Exercise objective:
Answer these from the passage on water below:
1. Into what two categories can wastewater be classified?
2. About how much potable water can an average household save every day by reusing treated greywater for the toilet?
3. According to the passage, what could storing grey water lead to?

Source passage:
Water is essential to life; water is a clear liquid that has no color, taste, or smell. All living things need water to survive. water is composed of chemical elements such as oxygen and hydrogen, water exist in gaseous, liquid and solid state, sources of water include rainwater, water from streams, lakes, rivers, wells and oceans. Water can be used for drinking, washing, domestic purposes, and agricultural purposes.
Getting enough water to drink each day is important to your health, as drinking enough water can prevent dehydration, a condition that can cause unclear thinking, result in mood change, cause your body to overheat, and lead to constipation and kidney stones. Water helps your body keep a normal temperature, it aids in digestion, and water detoxifies, hydrates our skin, delivers nutrients to all our cells and boots our energy level.
Having clean water means being able to avoid exposure to countless diseases, and this involves proper and high sanitary measures. Poor sanitation and unsafe water has claimed millions of life, access to safe drinking water and basic sanitation is vital to health. Areas where potable water are gotten from should be kept clean, water tanks should be washed often, pipes to water should be inspected, proper water drainage and gutters should be made. Water, sanitation and hygiene prevents your family from illness and disease, helps maintain mental health, improves social status, provides better quality of life, and increase focus and productivity.
But how do we conserve such a valuable asset like water? And what is water conservation.
Water conservation is the practice of using water efficiently to reduce unnecessary or excessive water usage. To conserve water means having policies, strategies and activities to help us sustainably manage the natural resource of fresh water to protect and meet the current and future demand of water, thus avoiding water scarcity.
Types of Water
There are different types of water, such as ground water, surface water, storm water and wastewater. Let’s take a quick look at wastewater.
Waste water is water generated from sinks, showers, baths, washing machine or dishwashers. Wastewater is basically domestic water, and wastewater can be classified into two categories: Blackwater and Greywater. Although they are both wastewaters, they have different levels of contamination, which is why they must be treated differently. Both varieties can be recycled through treatment systems and are often reused for irrigation and cleaning.
Water used for washing your vegetables, water from air condition, water from your laundry are all examples of greywater. Greywater contains lower level of contamination, making it easier to treat and process. Greywater is not potable.
Greywater can also be recycled and is commonly used in irrigation and constructed wetlands as long as no harmful chemicals are present. Greywater that contains food particles can nourish plants (for agricultural purpose), it can also be used for washing and flushing toilets, where water is scare greywater is valuable.
Greywater offers an economical water source for those who do not have access to mains or are unable to collect enough rainwater for indoor use. By reusing treated greywater for toilet you can save approximately 50L of potable water in an average household every day.
Grey water is also spelled as gray water, Grey water is safer to handle, it’s easily treated and reused on site, for toilet flushing, landscape, or crop irrigation, basically it could be used for non-potable uses.
Grey water may likely have some pathogenic content from laundering soiled clothing or cleaning the anal area in the shower or bath.
The application of grey water reuse in urban water systems provides substantial benefits for both the water waste and water system by reducing the amount of water required to be conveyed or treated. Treated water has many uses.
Grey water should not be stored, as that could lead to odor nuisance.
This is the wastewater from bathrooms and toilets that contains al matter and urine, water from kitchen and dishwashers are also considered blackwater due to contamination by pathogens and grease.
Water reclamation is the process of converting municipal wastewater or industrial wastewater into water that can be reused for a variety of purposes. Reclaimed water can be reused as urban reuse, agricultural reuse, environmental reuse, industrial reuse and planned potable reuse. To recycle water, different technologies, such as CTC (Concurrent Technologies Corporation) this includes the processes and equipment involved in the active treatment, storage and recycling of water. The process of recycling and reclaiming water would help us conserve water for future use and avoid water scarcity. International Center for Environmental Health and Development (ICEHD) implores you to drink clean water, conserve water and reuse greywater, limit unnecessary use of potable water.

Records:
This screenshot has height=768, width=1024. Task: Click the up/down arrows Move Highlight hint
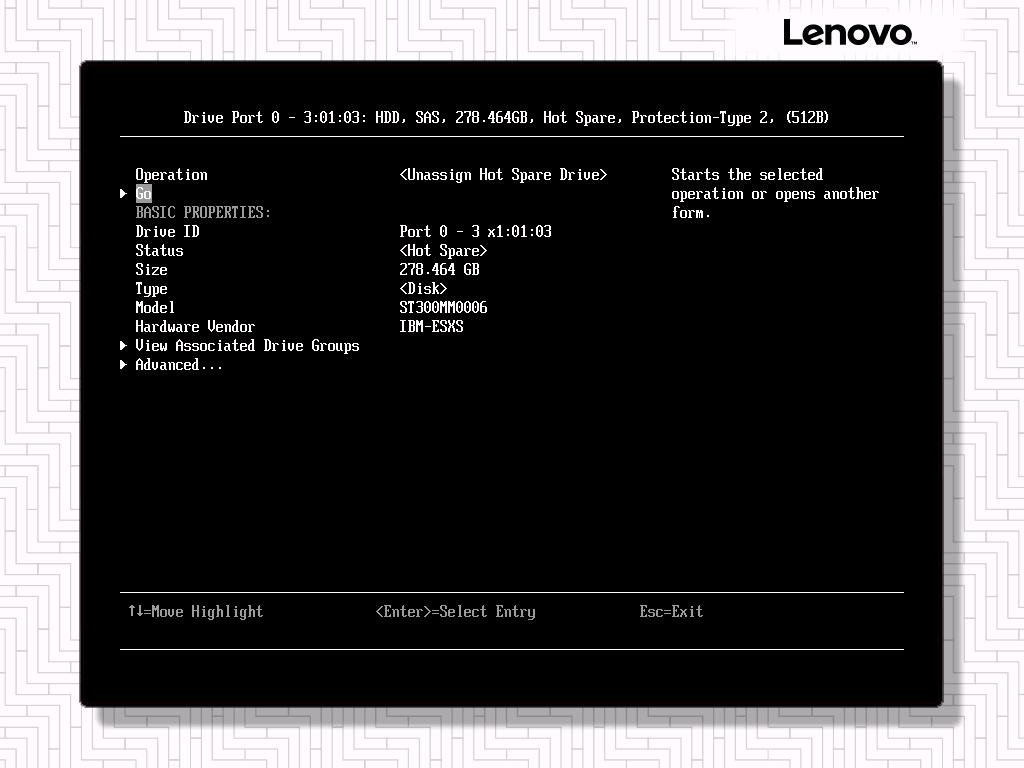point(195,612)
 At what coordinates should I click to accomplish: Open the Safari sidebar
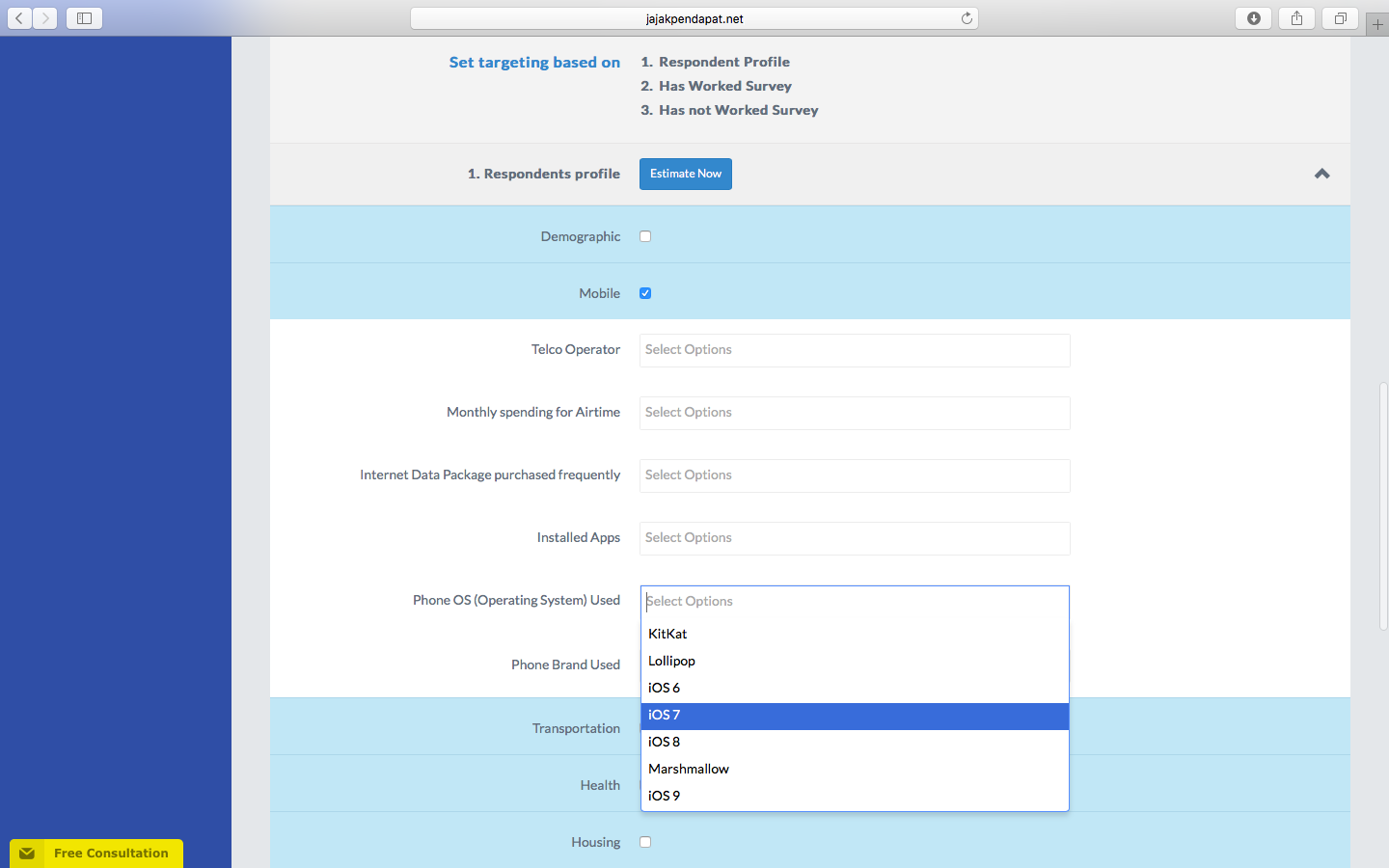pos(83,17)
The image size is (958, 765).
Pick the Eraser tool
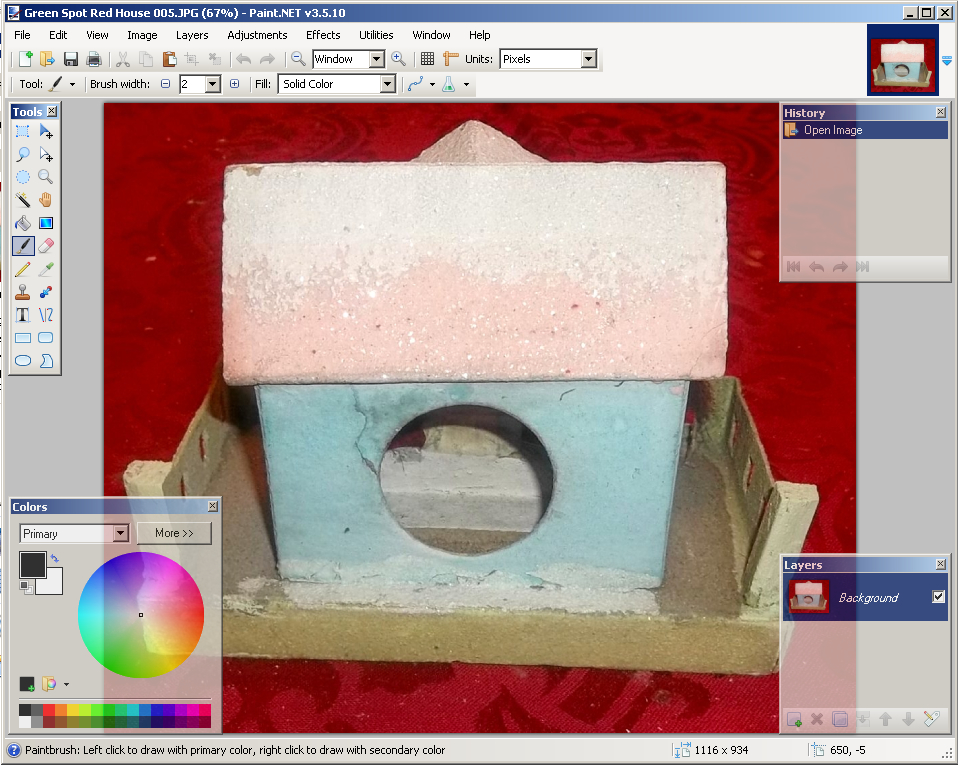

Task answer:
1. Blackwater and greywater.
2. About 50L.
3. Odor nuisance.